I bit my lip. How wise had I been in all this? I had
been prompted to seek the protection of the King from the attentions of Richard
Rich. But there was more to it than just this. I had long wanted to advance
myself in Court, wanted more for myself than my birth stars had given to me.
But how much did I actually want? How far was I prepared to go?

I knew that getting close to the King in any manner
was perilous. Becoming his lover might well prove deadly.

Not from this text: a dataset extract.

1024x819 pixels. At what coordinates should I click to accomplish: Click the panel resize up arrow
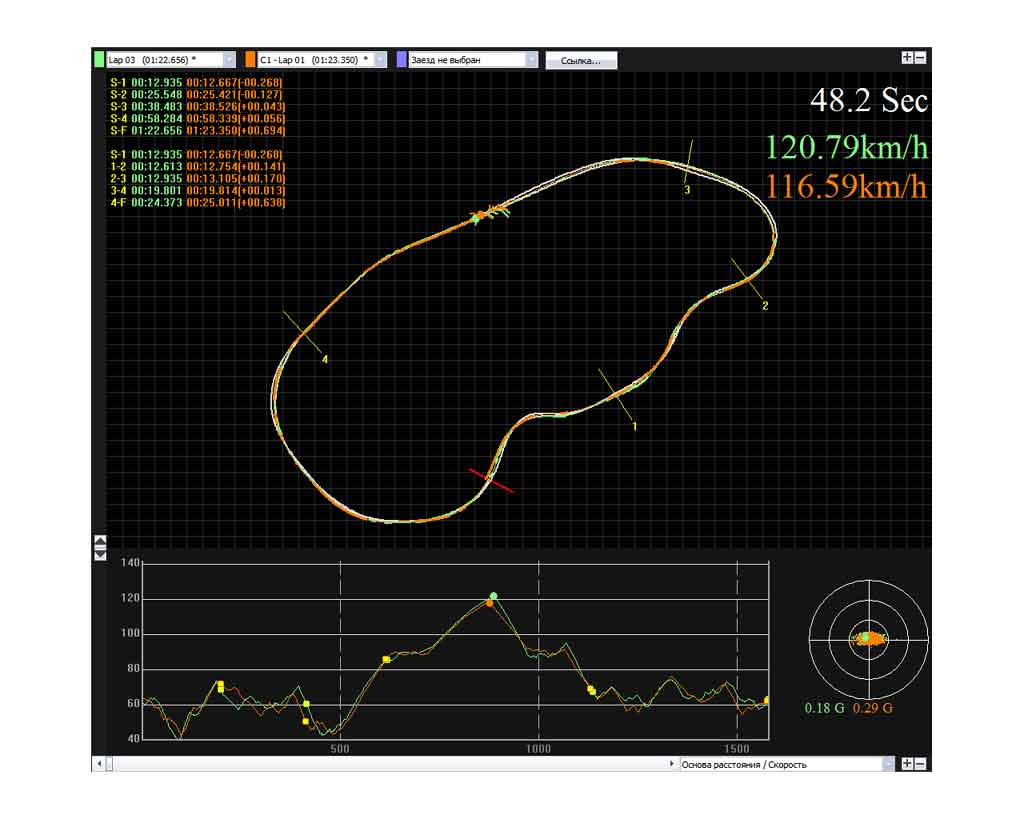click(100, 542)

In truth I would have preferred to spend our time
reading poetry. But in my heart I knew that this had been a mere shadow play before
the real game commenced. Now I was in the midst of this game and I barely knew
the rules. Even if I was conversant with them I suspected the King would not
abide by them, would assume that he could break and bend them with impunity. He
did with everything else.

It was common knowledge that many men had grown
wealthy by favour of the King. What was less well known, or kept hidden, was
that many more had been beggared by him.

Every noble dreaded that the King would invite himself
to stay at his home a few days, every gentlemen feared a visit of only a few
hours. For the King never travelled anywhere alone. He travelled with much of
his court: servants, retainers, courtiers, bishops and entertainers. Providing
only one meal for this vast entourage would devastate most purses. A stay of
two or more days would send even the wealthiest scurrying to the money-lenders
or selling land or daughters to the highest bidder.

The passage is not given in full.